## [Task requirements]
Return the count of lines in the records that include the string "square", and nothing besides it.

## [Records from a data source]
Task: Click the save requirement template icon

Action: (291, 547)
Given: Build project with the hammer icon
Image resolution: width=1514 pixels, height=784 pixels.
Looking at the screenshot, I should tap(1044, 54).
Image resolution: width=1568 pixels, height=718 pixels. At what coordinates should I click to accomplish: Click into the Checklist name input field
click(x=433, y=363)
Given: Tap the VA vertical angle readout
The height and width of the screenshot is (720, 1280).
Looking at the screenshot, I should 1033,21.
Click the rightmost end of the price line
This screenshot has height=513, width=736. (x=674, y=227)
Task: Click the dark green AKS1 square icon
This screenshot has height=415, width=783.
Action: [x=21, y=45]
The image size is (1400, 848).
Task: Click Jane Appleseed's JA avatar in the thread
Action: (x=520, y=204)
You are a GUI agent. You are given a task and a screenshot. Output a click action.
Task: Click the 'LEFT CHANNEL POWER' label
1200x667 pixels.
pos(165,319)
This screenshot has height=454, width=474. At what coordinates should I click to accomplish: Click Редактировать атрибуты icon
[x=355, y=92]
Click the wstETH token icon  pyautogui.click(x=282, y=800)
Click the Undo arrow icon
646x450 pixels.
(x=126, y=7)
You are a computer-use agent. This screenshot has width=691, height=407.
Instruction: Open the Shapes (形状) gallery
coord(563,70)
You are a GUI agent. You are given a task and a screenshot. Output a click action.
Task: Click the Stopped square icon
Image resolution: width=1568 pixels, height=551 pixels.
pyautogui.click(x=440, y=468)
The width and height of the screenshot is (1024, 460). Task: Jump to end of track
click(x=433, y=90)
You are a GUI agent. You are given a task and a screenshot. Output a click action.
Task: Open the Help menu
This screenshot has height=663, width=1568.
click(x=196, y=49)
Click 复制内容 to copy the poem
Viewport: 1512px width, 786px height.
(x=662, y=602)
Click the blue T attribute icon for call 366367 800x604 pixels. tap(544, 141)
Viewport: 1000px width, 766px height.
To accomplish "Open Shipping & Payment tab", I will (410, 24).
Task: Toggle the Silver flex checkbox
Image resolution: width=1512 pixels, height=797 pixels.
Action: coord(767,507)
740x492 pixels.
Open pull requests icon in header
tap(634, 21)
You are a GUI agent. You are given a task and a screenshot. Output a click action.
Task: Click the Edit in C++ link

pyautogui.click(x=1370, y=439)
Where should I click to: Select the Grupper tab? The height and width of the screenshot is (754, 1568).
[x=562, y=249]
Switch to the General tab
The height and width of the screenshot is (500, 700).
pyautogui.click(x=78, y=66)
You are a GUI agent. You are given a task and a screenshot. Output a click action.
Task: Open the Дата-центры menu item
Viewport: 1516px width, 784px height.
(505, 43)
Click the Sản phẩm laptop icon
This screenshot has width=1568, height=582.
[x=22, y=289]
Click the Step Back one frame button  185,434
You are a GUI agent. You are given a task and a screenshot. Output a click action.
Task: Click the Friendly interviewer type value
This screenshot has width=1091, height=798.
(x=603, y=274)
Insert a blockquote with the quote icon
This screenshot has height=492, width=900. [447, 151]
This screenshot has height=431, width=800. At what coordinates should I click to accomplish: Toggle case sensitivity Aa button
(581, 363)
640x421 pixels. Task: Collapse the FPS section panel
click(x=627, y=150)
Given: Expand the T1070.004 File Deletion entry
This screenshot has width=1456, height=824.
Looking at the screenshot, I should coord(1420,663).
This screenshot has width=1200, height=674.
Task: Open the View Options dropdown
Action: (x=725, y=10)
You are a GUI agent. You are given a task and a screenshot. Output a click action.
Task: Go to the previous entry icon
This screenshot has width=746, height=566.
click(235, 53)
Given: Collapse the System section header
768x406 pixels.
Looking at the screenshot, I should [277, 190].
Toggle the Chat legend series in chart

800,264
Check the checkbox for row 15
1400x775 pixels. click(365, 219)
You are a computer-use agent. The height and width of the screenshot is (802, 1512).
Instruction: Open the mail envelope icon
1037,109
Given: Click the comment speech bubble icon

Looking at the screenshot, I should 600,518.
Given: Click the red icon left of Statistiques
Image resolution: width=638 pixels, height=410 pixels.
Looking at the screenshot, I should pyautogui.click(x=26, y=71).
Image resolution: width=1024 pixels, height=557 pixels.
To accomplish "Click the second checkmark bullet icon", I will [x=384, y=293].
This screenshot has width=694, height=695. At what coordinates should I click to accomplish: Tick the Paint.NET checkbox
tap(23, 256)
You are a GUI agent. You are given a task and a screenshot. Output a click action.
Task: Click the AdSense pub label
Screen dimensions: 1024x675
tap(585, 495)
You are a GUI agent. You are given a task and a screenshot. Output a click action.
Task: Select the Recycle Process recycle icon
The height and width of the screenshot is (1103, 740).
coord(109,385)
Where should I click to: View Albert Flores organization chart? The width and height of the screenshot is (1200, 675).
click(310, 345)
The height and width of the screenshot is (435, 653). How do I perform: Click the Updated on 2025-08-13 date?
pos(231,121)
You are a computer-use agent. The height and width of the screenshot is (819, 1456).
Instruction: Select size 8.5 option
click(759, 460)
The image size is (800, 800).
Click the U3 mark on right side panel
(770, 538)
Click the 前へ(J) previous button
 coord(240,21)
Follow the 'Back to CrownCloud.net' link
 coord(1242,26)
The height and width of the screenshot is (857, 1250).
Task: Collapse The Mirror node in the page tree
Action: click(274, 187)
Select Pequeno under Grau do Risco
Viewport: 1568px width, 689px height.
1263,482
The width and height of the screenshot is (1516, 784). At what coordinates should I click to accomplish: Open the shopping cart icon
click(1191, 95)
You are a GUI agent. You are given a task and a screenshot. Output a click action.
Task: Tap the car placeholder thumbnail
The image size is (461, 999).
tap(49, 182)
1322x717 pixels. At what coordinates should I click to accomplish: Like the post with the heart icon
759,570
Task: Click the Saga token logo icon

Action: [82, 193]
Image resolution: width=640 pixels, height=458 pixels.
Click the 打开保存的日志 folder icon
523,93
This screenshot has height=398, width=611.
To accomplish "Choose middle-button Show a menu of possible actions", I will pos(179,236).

## [Exercise response]
2